---------- EXCERPTED RECORDS

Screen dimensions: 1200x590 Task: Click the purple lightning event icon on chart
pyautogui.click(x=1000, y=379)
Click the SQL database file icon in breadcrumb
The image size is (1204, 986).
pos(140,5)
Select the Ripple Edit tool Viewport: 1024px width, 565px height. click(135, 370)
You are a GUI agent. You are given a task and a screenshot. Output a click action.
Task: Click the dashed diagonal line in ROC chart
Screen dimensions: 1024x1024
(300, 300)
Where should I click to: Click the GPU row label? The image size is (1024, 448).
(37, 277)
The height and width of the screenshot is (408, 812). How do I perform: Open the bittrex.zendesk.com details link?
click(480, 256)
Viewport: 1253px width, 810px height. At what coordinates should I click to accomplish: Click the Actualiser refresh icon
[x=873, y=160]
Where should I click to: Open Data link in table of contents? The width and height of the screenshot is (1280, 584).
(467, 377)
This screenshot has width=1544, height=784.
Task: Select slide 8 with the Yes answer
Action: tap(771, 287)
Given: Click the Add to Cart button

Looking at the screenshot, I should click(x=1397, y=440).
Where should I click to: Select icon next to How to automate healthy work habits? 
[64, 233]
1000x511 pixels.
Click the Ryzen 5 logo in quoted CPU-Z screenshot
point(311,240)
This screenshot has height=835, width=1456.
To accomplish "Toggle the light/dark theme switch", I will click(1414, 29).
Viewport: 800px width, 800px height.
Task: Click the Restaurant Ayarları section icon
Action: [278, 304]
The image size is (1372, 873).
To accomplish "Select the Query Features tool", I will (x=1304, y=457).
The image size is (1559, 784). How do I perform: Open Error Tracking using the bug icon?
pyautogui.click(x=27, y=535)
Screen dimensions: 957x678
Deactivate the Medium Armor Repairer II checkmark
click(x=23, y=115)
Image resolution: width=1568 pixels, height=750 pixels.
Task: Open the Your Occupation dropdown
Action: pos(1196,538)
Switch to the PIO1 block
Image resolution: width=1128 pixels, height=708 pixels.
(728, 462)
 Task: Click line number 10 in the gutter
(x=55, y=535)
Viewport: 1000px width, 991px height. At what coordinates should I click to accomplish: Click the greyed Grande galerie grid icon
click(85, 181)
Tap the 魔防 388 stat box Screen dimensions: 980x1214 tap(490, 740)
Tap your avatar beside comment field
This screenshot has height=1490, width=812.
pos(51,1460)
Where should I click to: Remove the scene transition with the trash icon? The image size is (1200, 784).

--------------------

TASK PROMPT: Render the lines as a JSON list of strings, one string per line with blank lines omitted, starting with the line containing "You are a GUI" and going on through the line containing "click(480, 256)".

COMPLETED EXERCISE:
[
  "You are a GUI agent. You are given a task and a screenshot. Output a click action.",
  "Task: Click the dashed diagonal line in ROC chart",
  "Screen dimensions: 1024x1024",
  "(300, 300)",
  "Where should I click to: Click the GPU row label? The image size is (1024, 448).",
  "(37, 277)",
  "The height and width of the screenshot is (408, 812). How do I perform: Open the bittrex.zendesk.com details link?",
  "click(480, 256)"
]